▶ [PROVIDED MATERIAL]:
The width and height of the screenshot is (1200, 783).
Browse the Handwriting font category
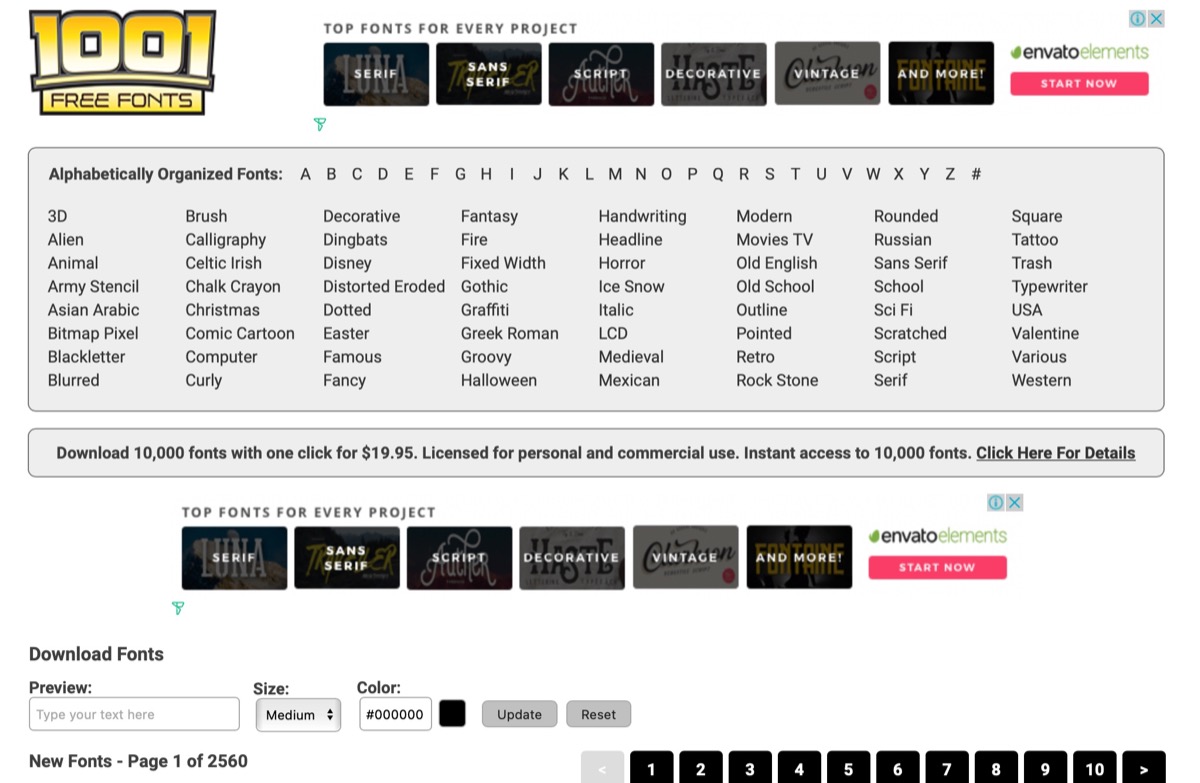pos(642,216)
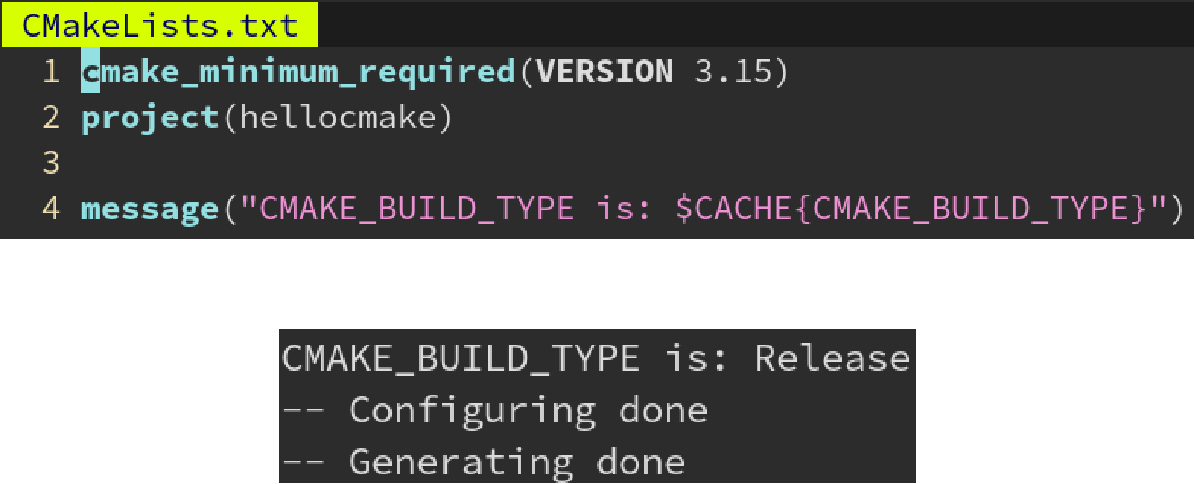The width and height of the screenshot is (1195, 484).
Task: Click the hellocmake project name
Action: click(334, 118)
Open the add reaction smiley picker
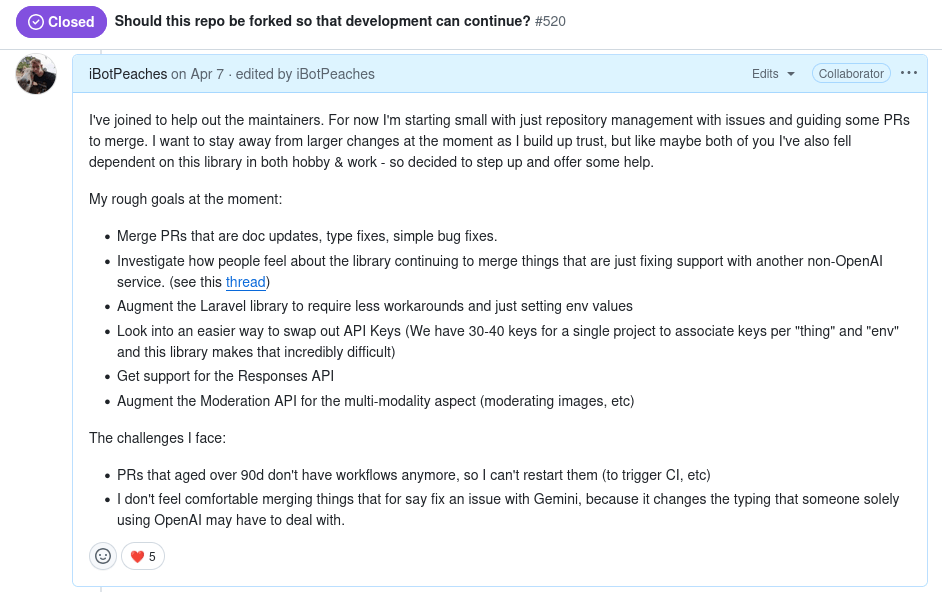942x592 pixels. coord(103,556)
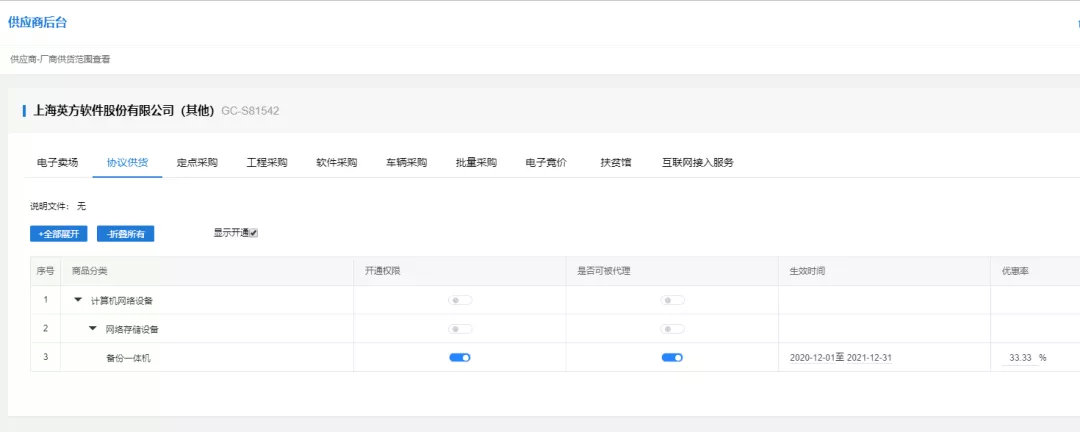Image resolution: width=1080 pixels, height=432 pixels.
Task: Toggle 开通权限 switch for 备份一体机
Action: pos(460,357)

...

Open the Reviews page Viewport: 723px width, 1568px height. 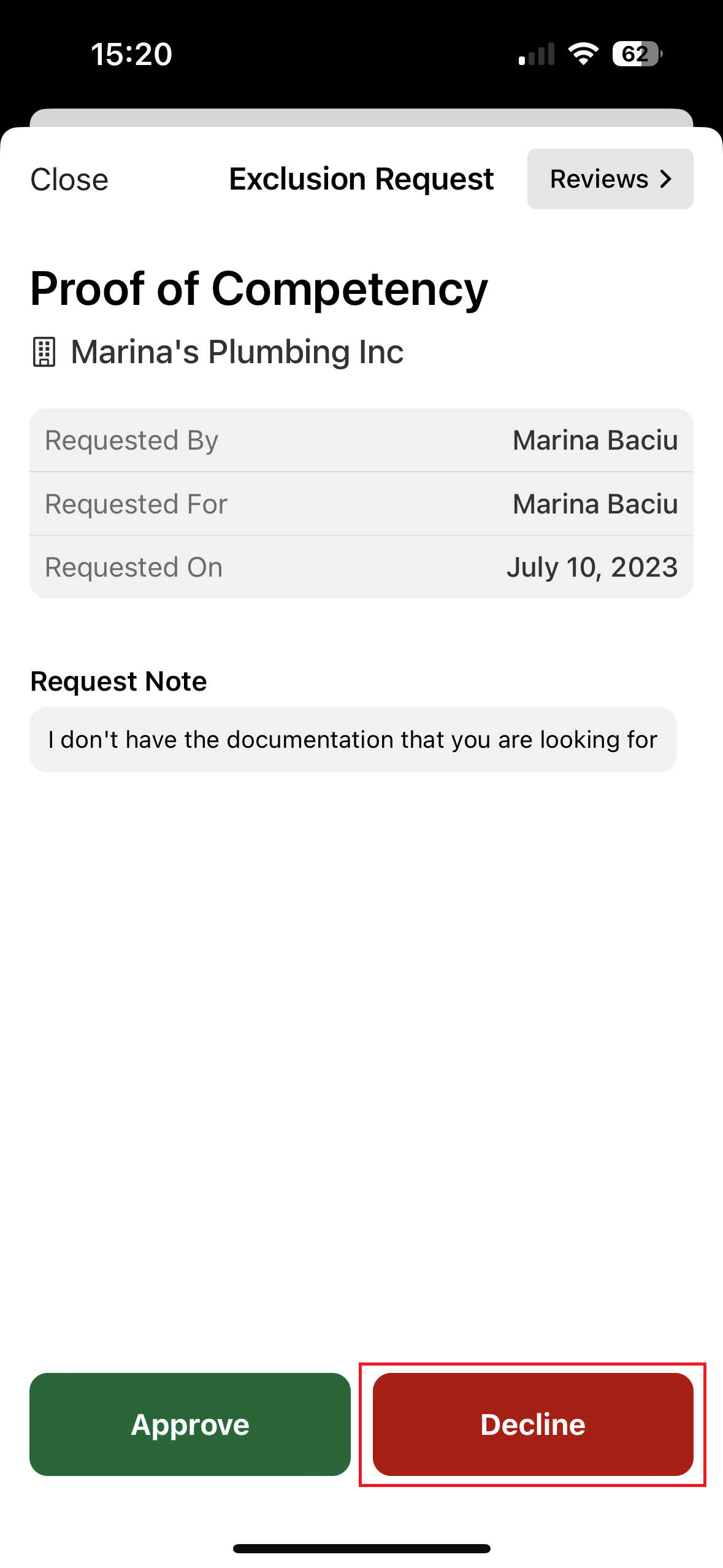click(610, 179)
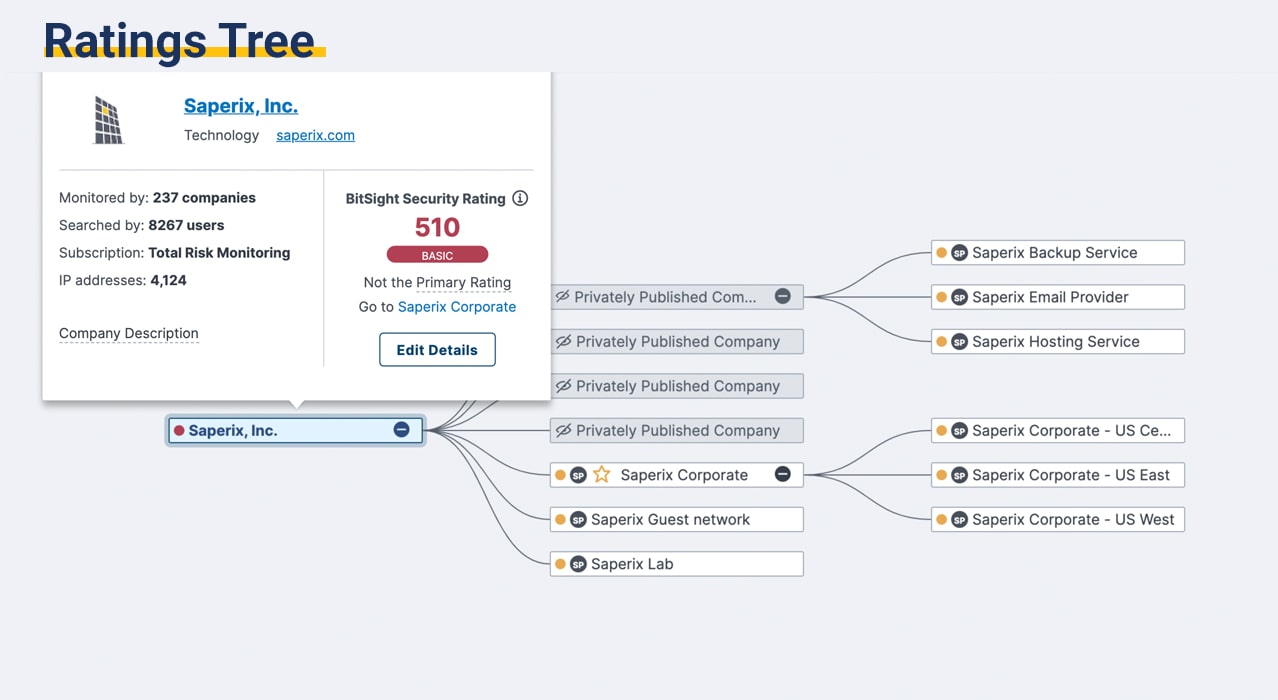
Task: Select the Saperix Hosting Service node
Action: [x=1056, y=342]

* * *

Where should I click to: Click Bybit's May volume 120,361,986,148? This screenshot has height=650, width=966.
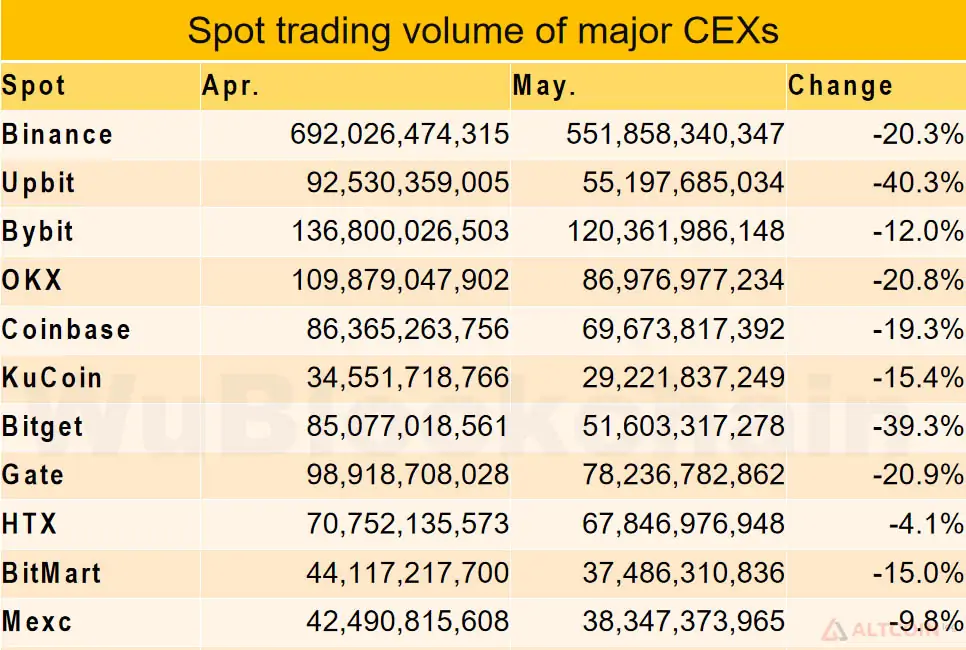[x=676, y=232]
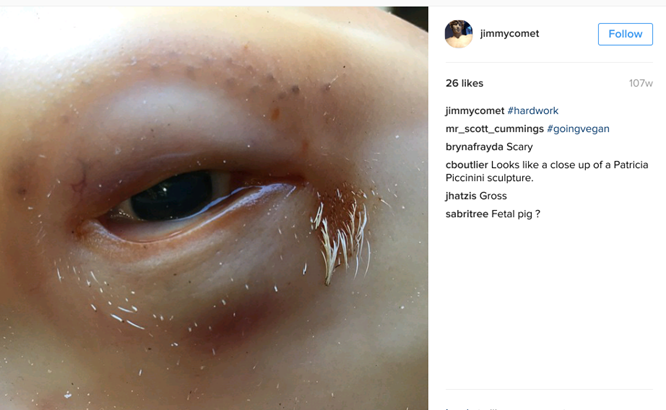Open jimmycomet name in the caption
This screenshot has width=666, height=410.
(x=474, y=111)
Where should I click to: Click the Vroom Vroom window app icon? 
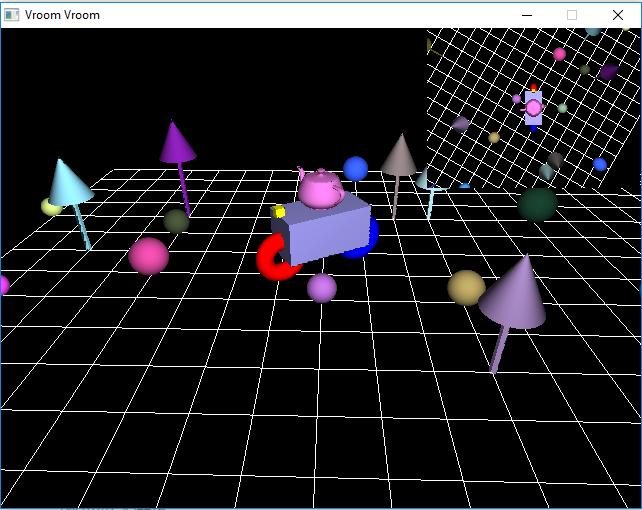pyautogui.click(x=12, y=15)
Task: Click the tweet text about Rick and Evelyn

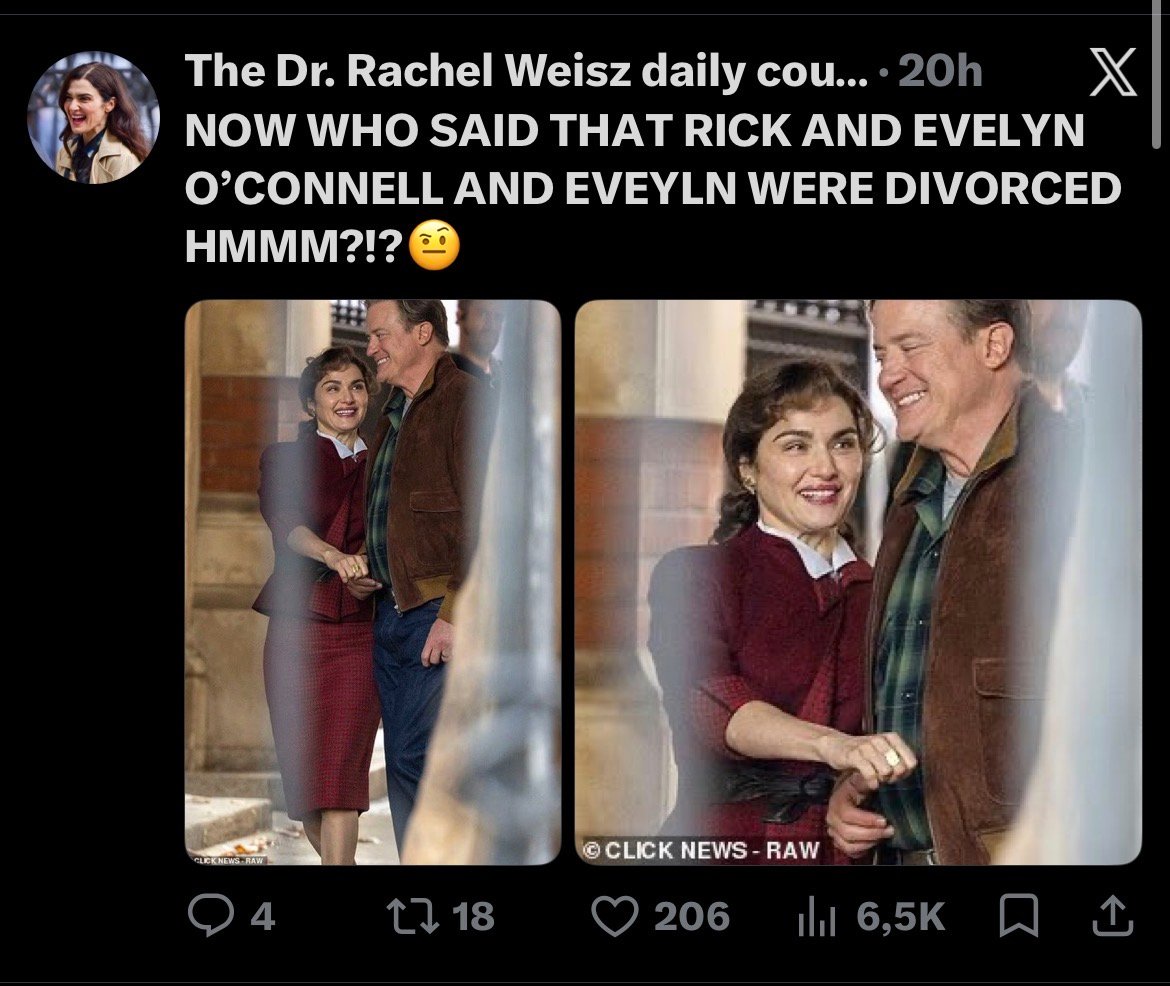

▶ [WORK REQUIRED]: Give again, exactly as written above, every line from the one holding "Where should I click to: Click the" to the one holding "Task: Click the tweet", with both ends kept and the pictures left out.

▶ [WRITTEN RESPONSE]:
Where should I click to: Click the Vroom Vroom window app icon? 
pyautogui.click(x=12, y=15)
Task: Click the tweet text about Rick and Evelyn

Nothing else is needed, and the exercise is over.